If in a few years, we don't like how things are going.. The owners of the holding company (us) can vote to liquidate the real estate, or find a new manager, or go at it alone..

The fact that we have ownership in the properties and have no debt is saving our ass...


----------



## travelguy

Thanks for the clarification.  Sounds like a creative solution that could potentially be ... dare I say it ... "win/win".


----------



## NeilGoBlue

It's definitely a win-win-win-win.  Members that want to get out, get to get out. Members that want more locations get more locations. Members that want to downgrade to less nights can.   AK is happy, ER is happy with all the new dues paying members.  

Etc.


----------



## ClubsRDead

What happens to the development company homes, are they going to ER too?  Will members now be calling Denver instead of Chicago?  Club managers such as Darin, Stephanie, etc - how does the club afford to continue paying these people when ER's staff is obviously capable of handling the bookings for 100 people.  What about those who wanted OUT of A&K for the past couple of years, how do they get made whole if the entire premise of resignation was based upon new sales coming in, which one would assume there is no longer an A&K sales team as nothing's been sold in over a year.  Seems odd that club members could have selected any group to "manage" their business and appears to have taken one where they will just be a # in a computer.  If it however affords new travel opportunities and new assets it probably is a win to that degree as the landscape hadn't changed with homes at A&K since inception.  Good luck to all.


----------



## TarheelTraveler

A&K is leasing development co. homes to ER for a period of time to transition existing reservations.  Former AKRC members (now Residence Club Holding Co. members) will have an ER ambassador, and ER will be managing the properties.  RCHC will not be using the A&K Management Company after the end of the year.  The ER portfolio broadly expands the travel portfolio for traveling members, which as CRD points out was stuck since inception.  A&K becomes a major travel provider to ER, so A&K benefits.  ER gets more dues paying members and ER members get a few more destinations and some nice homes.  
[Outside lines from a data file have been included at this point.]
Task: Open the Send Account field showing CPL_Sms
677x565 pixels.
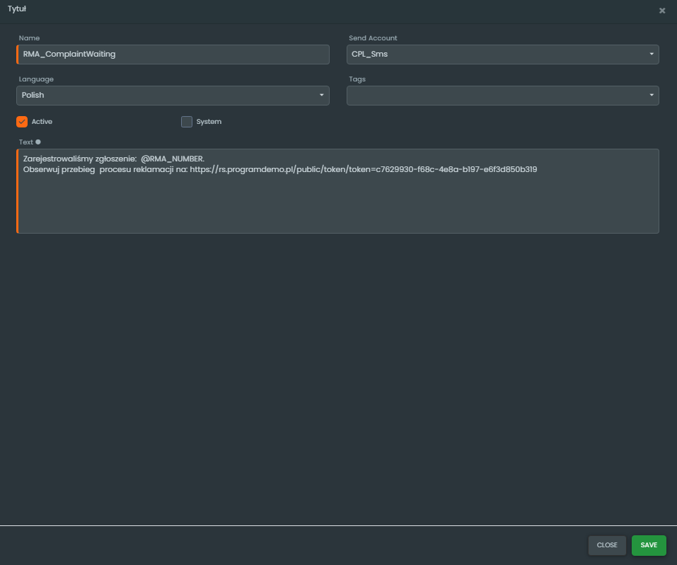Action: [495, 55]
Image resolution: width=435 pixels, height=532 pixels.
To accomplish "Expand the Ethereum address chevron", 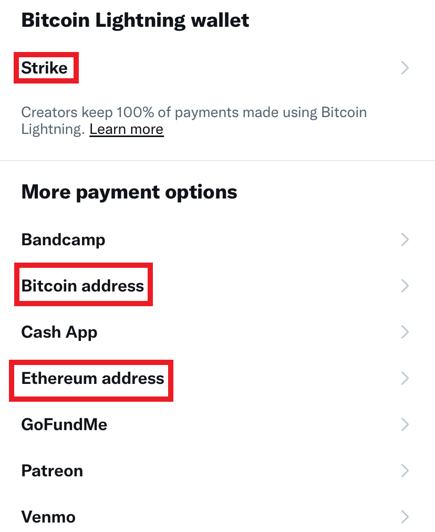I will (405, 378).
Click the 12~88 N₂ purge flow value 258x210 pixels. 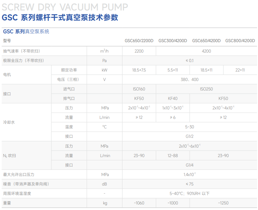coord(173,156)
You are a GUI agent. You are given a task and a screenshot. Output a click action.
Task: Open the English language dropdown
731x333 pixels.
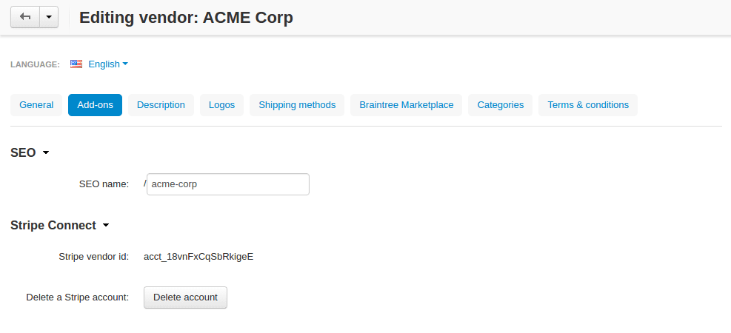tap(107, 64)
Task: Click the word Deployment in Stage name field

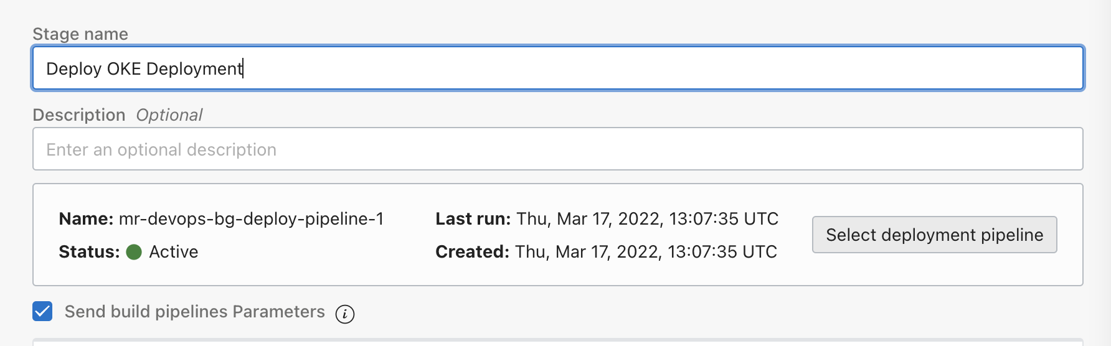Action: [x=194, y=68]
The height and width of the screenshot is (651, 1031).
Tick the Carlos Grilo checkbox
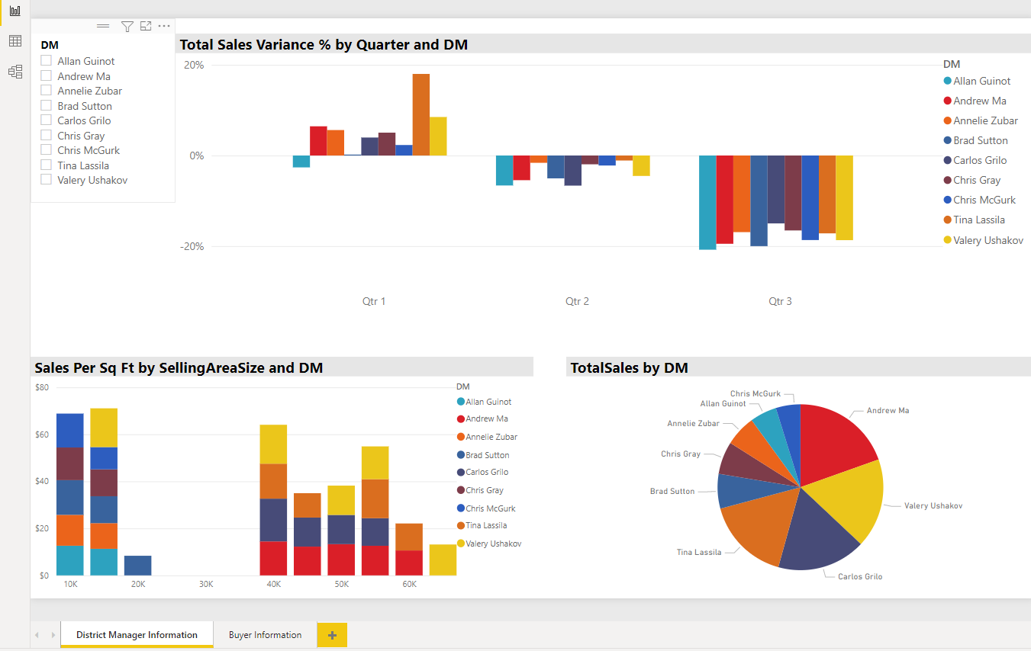click(47, 120)
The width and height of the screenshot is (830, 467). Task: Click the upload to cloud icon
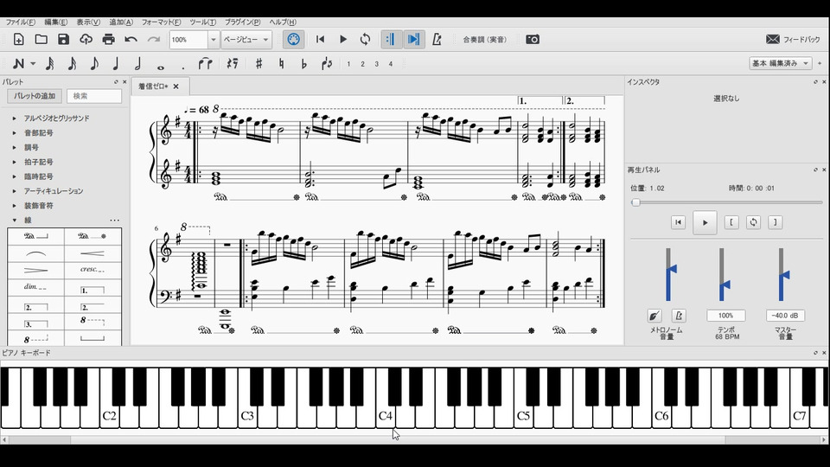[86, 40]
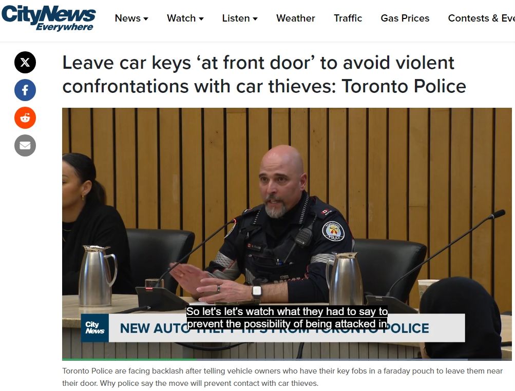Click the dropdown arrow beside Watch
Image resolution: width=515 pixels, height=391 pixels.
[x=201, y=18]
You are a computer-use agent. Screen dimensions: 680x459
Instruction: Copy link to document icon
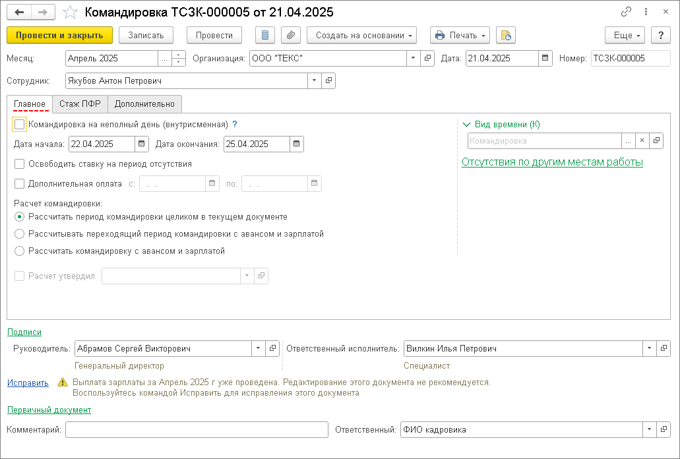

I will say that the equity structure really was helpful, because it gave us a significant asset (i.e., homes that had no debt) and helped us control our destiny.


----------



## Chicagomark

If you are on the resignation list at A&K now and would like to get cash now, instead of later. Please reach out to me. Interested in finding someone who has been on the resignation list for a while with a reasonable plan who wants out.


----------



## NeilGoBlue

ClubsRDead said:


> What happens to the development company homes, are they going to ER too?  Will members now be calling Denver instead of Chicago?  Club managers such as Darin, Stephanie, etc - how does the club afford to continue paying these people when ER's staff is obviously capable of handling the bookings for 100 people.  What about those who wanted OUT of A&K for the past couple of years, how do they get made whole if the entire premise of resignation was based upon new sales coming in, which one would assume there is no longer an A&K sales team as nothing's been sold in over a year.  Seems odd that club members could have selected any group to "manage" their business and appears to have taken one where they will just be a # in a computer.  If it however affords new travel opportunities and new assets it probably is a win to that degree as the landscape hadn't changed with homes at A&K since inception.  Good luck to all.





The RCHC will appraise the homes, sell off the homes necessary to pay off members on resignation list. Resigning members will get pro rata shares of monies from sale... It will be less than they put in because real estate prices went down.. probably somewhere between 50-70%. We'll see when the appraisals come in.


----------



## RLG

NeilGoBlue said:


> real estate prices went down.. probably somewhere between 50-70%.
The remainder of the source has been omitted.